**Assignment**
Return each line of the data below unchanged, please.

BEGIN Data shown

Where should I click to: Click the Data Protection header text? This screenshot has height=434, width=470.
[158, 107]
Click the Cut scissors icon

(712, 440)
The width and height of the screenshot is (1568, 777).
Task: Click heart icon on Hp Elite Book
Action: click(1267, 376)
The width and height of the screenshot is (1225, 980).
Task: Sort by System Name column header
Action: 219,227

END Data shown

**Written answer**
Where should I click to: Click the Data Protection header text? This screenshot has height=434, width=470.
[158, 107]
Click the Cut scissors icon

(712, 440)
The width and height of the screenshot is (1568, 777).
Task: Click heart icon on Hp Elite Book
Action: click(1267, 376)
The width and height of the screenshot is (1225, 980).
Task: Sort by System Name column header
Action: 219,227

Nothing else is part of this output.